··· MATERIAL PROVIDED ···
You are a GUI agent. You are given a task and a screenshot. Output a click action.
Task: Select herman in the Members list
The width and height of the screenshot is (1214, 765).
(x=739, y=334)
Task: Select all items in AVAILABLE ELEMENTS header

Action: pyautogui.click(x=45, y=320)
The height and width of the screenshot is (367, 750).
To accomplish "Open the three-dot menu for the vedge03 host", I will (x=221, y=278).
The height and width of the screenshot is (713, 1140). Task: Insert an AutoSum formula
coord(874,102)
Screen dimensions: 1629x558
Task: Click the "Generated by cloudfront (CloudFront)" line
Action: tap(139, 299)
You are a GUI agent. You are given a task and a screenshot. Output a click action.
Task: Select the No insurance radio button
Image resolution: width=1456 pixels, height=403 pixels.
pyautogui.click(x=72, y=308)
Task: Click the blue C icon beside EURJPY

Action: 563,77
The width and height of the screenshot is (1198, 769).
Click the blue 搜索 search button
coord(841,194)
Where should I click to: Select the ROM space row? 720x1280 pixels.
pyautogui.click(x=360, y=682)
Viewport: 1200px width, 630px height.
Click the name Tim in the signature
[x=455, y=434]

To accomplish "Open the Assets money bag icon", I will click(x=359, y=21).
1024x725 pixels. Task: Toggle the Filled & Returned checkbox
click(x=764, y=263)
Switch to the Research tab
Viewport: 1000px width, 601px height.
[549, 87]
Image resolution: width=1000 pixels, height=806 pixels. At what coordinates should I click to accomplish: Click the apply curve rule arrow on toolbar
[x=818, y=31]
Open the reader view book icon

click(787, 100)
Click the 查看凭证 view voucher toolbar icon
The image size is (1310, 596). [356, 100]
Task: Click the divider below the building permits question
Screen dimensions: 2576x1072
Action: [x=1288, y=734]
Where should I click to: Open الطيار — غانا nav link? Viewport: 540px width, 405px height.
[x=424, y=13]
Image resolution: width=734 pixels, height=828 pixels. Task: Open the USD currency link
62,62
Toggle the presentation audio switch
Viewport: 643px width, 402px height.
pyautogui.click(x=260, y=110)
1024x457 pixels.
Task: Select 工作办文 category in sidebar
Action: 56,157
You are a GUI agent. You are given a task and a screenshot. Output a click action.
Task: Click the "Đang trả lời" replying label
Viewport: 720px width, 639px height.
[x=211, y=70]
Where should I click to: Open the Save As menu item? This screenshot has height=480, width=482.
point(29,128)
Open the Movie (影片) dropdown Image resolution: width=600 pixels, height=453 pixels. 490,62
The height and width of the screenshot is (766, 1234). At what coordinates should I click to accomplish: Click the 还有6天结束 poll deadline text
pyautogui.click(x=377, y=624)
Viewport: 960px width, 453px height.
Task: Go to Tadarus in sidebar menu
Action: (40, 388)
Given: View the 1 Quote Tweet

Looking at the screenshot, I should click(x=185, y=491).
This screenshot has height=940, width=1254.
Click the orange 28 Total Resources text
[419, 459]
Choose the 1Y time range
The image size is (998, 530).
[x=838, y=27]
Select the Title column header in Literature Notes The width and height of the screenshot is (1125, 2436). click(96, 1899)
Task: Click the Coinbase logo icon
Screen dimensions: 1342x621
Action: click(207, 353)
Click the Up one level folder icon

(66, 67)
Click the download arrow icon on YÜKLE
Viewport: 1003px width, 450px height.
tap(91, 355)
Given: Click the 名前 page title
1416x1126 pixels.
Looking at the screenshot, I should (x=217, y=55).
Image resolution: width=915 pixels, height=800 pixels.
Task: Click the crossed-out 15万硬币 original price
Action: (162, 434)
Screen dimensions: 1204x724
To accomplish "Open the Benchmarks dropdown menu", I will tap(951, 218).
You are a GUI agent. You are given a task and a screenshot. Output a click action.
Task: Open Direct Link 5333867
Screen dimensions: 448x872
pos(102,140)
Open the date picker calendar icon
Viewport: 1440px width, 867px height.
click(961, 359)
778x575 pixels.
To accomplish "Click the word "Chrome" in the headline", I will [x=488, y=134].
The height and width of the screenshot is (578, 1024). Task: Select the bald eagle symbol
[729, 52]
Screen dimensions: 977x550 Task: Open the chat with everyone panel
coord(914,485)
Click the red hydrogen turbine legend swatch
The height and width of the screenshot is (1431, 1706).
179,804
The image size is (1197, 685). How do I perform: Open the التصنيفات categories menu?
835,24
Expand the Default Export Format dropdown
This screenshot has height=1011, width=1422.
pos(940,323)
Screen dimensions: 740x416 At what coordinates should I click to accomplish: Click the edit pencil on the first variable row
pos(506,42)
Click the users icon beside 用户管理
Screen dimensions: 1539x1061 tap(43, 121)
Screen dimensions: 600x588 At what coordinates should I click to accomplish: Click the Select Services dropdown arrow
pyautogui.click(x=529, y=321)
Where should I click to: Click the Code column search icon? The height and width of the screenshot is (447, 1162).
···
◆ TASK DETAILS
Repeat the data in full, matching each line exactly.

◆ REPLY
You are a GUI agent. You are given a task and a screenshot. Output a click action.
Task: Select herman in the Members list
The width and height of the screenshot is (1214, 765).
(x=739, y=334)
Task: Select all items in AVAILABLE ELEMENTS header

Action: pyautogui.click(x=45, y=320)
The height and width of the screenshot is (367, 750).
To accomplish "Open the three-dot menu for the vedge03 host", I will (x=221, y=278).
The height and width of the screenshot is (713, 1140). Task: Insert an AutoSum formula
coord(874,102)
Screen dimensions: 1629x558
Task: Click the "Generated by cloudfront (CloudFront)" line
Action: tap(139, 299)
You are a GUI agent. You are given a task and a screenshot. Output a click action.
Task: Select the No insurance radio button
Image resolution: width=1456 pixels, height=403 pixels.
pyautogui.click(x=72, y=308)
Task: Click the blue C icon beside EURJPY

Action: 563,77
The width and height of the screenshot is (1198, 769).
Click the blue 搜索 search button
coord(841,194)
Where should I click to: Select the ROM space row? 720x1280 pixels.
pyautogui.click(x=360, y=682)
Viewport: 1200px width, 630px height.
Click the name Tim in the signature
[x=455, y=434]

To accomplish "Open the Assets money bag icon", I will click(x=359, y=21).
1024x725 pixels. Task: Toggle the Filled & Returned checkbox
click(x=764, y=263)
Switch to the Research tab
Viewport: 1000px width, 601px height.
[549, 87]
Image resolution: width=1000 pixels, height=806 pixels. At what coordinates should I click to accomplish: Click the apply curve rule arrow on toolbar
[x=818, y=31]
Open the reader view book icon

click(787, 100)
Click the 查看凭证 view voucher toolbar icon
The image size is (1310, 596). [356, 100]
Task: Click the divider below the building permits question
Screen dimensions: 2576x1072
Action: [x=1288, y=734]
Where should I click to: Open الطيار — غانا nav link? Viewport: 540px width, 405px height.
[x=424, y=13]
Image resolution: width=734 pixels, height=828 pixels. Task: Open the USD currency link
62,62
Toggle the presentation audio switch
Viewport: 643px width, 402px height.
pyautogui.click(x=260, y=110)
1024x457 pixels.
Task: Select 工作办文 category in sidebar
Action: 56,157
You are a GUI agent. You are given a task and a screenshot. Output a click action.
Task: Click the "Đang trả lời" replying label
Viewport: 720px width, 639px height.
[x=211, y=70]
Where should I click to: Open the Save As menu item? This screenshot has height=480, width=482.
point(29,128)
Open the Movie (影片) dropdown Image resolution: width=600 pixels, height=453 pixels. 490,62
The height and width of the screenshot is (766, 1234). At what coordinates should I click to accomplish: Click the 还有6天结束 poll deadline text
pyautogui.click(x=377, y=624)
Viewport: 960px width, 453px height.
Task: Go to Tadarus in sidebar menu
Action: (40, 388)
Given: View the 1 Quote Tweet

Looking at the screenshot, I should click(x=185, y=491).
This screenshot has height=940, width=1254.
Click the orange 28 Total Resources text
[419, 459]
Choose the 1Y time range
The image size is (998, 530).
[x=838, y=27]
Select the Title column header in Literature Notes The width and height of the screenshot is (1125, 2436). click(96, 1899)
Task: Click the Coinbase logo icon
Screen dimensions: 1342x621
Action: click(207, 353)
Click the Up one level folder icon

(66, 67)
Click the download arrow icon on YÜKLE
Viewport: 1003px width, 450px height.
tap(91, 355)
Given: Click the 名前 page title
1416x1126 pixels.
Looking at the screenshot, I should (x=217, y=55).
Image resolution: width=915 pixels, height=800 pixels.
Task: Click the crossed-out 15万硬币 original price
Action: (162, 434)
Screen dimensions: 1204x724
To accomplish "Open the Benchmarks dropdown menu", I will tap(951, 218).
You are a GUI agent. You are given a task and a screenshot. Output a click action.
Task: Open Direct Link 5333867
Screen dimensions: 448x872
pos(102,140)
Open the date picker calendar icon
Viewport: 1440px width, 867px height.
click(961, 359)
778x575 pixels.
To accomplish "Click the word "Chrome" in the headline", I will [x=488, y=134].
The height and width of the screenshot is (578, 1024). Task: Select the bald eagle symbol
[729, 52]
Screen dimensions: 977x550 Task: Open the chat with everyone panel
coord(914,485)
Click the red hydrogen turbine legend swatch
The height and width of the screenshot is (1431, 1706).
179,804
The image size is (1197, 685). How do I perform: Open the التصنيفات categories menu?
835,24
Expand the Default Export Format dropdown
This screenshot has height=1011, width=1422.
pos(940,323)
Screen dimensions: 740x416 At what coordinates should I click to accomplish: Click the edit pencil on the first variable row
pos(506,42)
Click the users icon beside 用户管理
Screen dimensions: 1539x1061 tap(43, 121)
Screen dimensions: 600x588 At what coordinates should I click to accomplish: Click the Select Services dropdown arrow
pyautogui.click(x=529, y=321)
Where should I click to: Click the Code column search icon? The height and width of the screenshot is (447, 1162).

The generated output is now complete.